16 de maio de 2010

Relojoaria de luxo

A história da marca hoje em destaque começa quando Florentine Ariosto Jones, um engenheiro e relojoeiro americano, decide fixar-se na Suíça e fundar a "International Watch Company" (IWC) em 1868.
Acompanhado por uma equipa de técnicos altamente qualificados, e com a mais moderna maquinaria ao seu dispor, Florentine Jones pretendia criar relógios e mecanismos de grande qualidade para serem vendidos no mercado americano.
No entanto, quando conhece Johann Heinrich Moser, um relojoeiro de Schaffhausen, que manufacturava relógios de bolso para, entre outros, a família imperial russa, resolvem juntar os recursos de ambos e criar a marca IWC e instalar a sua sede exactamente em Schaffhausen.
A marca é adquirida pelo suíço Johannes Rauschenbach-Vogel em 1880, e permanece na posse da famlília  Rauschenbach durante quatro gerações.
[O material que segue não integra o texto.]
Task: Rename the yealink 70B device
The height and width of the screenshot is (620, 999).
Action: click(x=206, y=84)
Nos anos 30 do século passado, e depois de um período de alguma turbulência, a marca apresenta o primeiro relógio destinado ao mercado da aviação com mecanismo antimagnético.
O sucesso da inovação faz com que a mesma seja mantida como característica de muitos dos relógios IWC ainda hoje à venda.
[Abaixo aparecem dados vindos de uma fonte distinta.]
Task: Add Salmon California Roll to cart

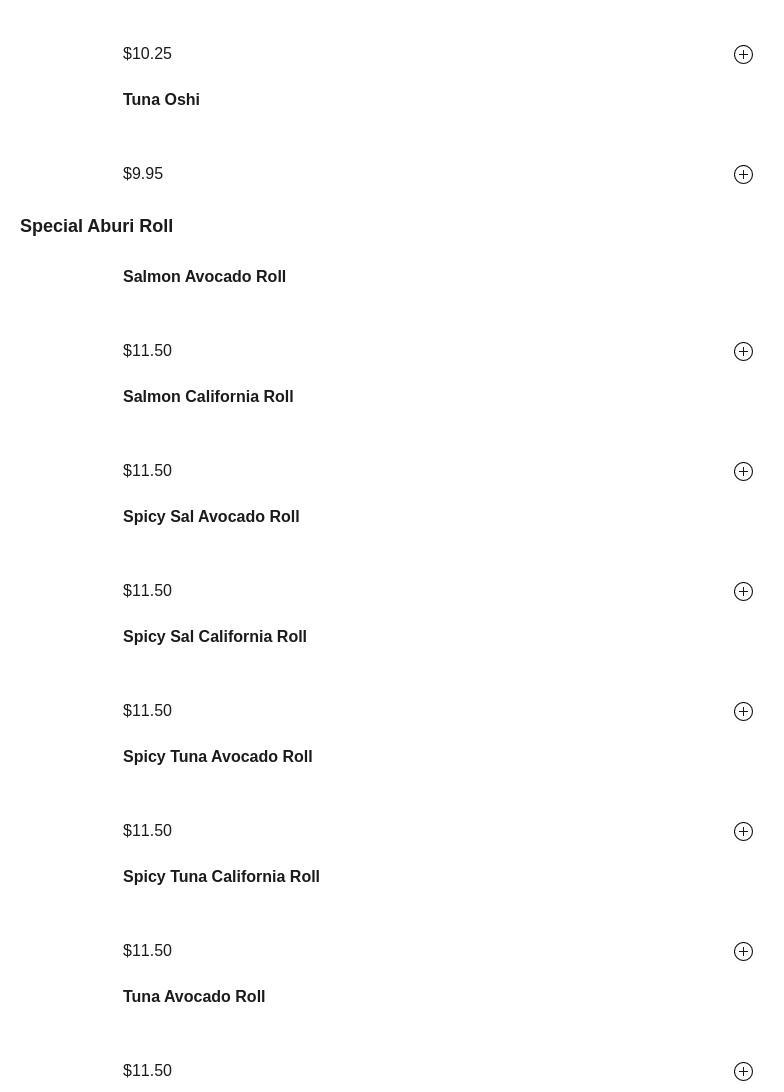Action: (x=743, y=471)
A história da IWC é uma história de sucessos e inovação até à actualidade.
A marca emprega hoje em dia 390 pessoas na sua manufactura em Schaffhausen e, desde o ano 2000, é detida pelo Grupo Richemont S.A.
Os relógios que aqui vou deixar em destaque são relógios da Portuguese line, não só por patriotismo, mas porque serão, hoje em dia, os mais famosos e mais bonitos da IWC.
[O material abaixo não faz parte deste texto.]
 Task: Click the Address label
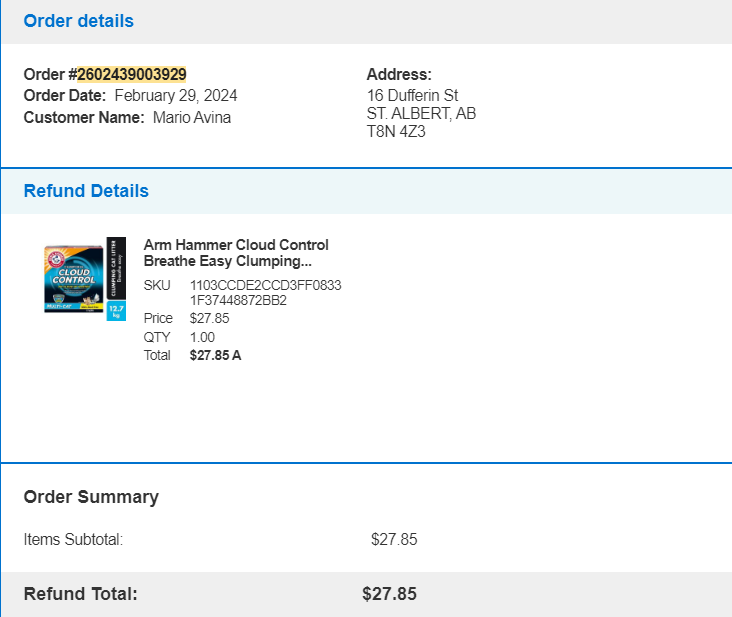(x=399, y=74)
Exemplo de técnica e complexidade, este Portuguese Minute Repeater 7 Day Power Reserve , aqui em caixa de ouro branco, movimento de carga manual e um preço de venda ao público a rondar os 58 000 Us dólares.






O meu modelo favorito da marca é este IWC Vintage Portofino, aqui em caixa de aço, movimento da carga manual, reserva de marcha de 42 horas, fases da lua, com um preço a rondar os 8 000 Us dólares.